The mountains of northeastern Colorado held vast treasures of silver and gold, and it was here that initial discoveries of those metals were made. While fur trappers used the area’s animal wealth, they did not know about or were not interested in the resources beneath the ground. Some mountain men like James Purcell reported finding gold in streams they trapped.

During his 1806 trip, party members found small amounts of placer gold in various river beds. Almost 40 years later, William Gilpin, while accompanying John C. Fremont’s expedition, discovered the yellow metal in northeastern Colorado’s creeks. Forty-niners on their way to and from California prospected the region with some success. Colorado reported finding gold in 1853. Five years later, members of Captain Randolph Marcy’s detachment panned the mineral from Cherry Creek. Yet, not until the late summer of 1858 did a “rush” start.

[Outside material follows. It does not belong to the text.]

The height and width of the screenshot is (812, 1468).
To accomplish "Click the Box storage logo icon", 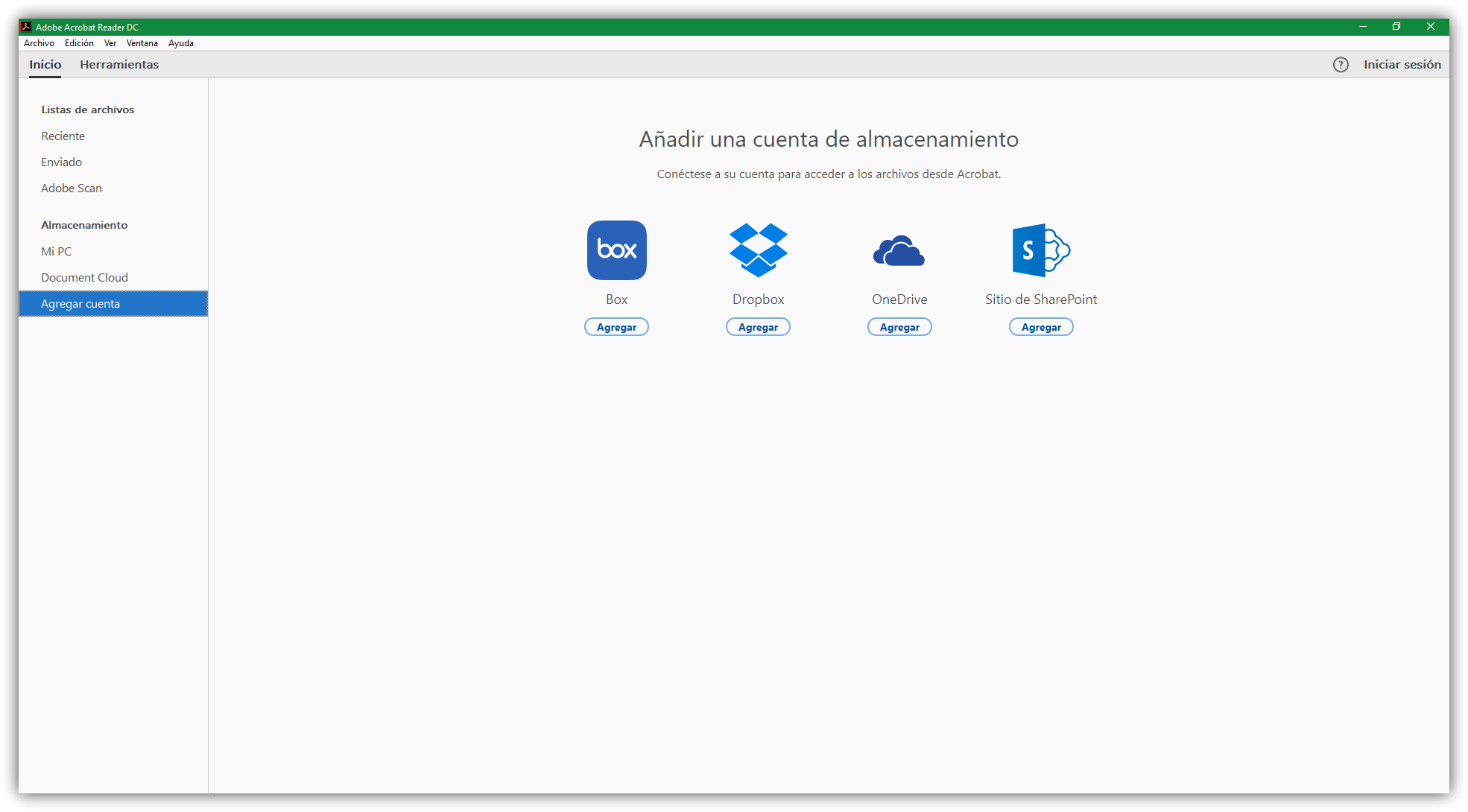I will [616, 250].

There were other prospectors in northeastern Colorado during the summer of 1858. Most famous was William Greene Russell, who led a party of Georgians to the South Platte River that year. Russell was involved in mining since the 1830s, participating in Georgia’s gold rush and traveling to California during the excitement of 1849.

Russell passed through Colorado on his way west, and after his experiences on the Pacific Coast, he remembered the promising-looking streams of the central Rocky Mountains. During the winter of 1857-1858, Russell formed a party in Georgia to prospect the South Platte River.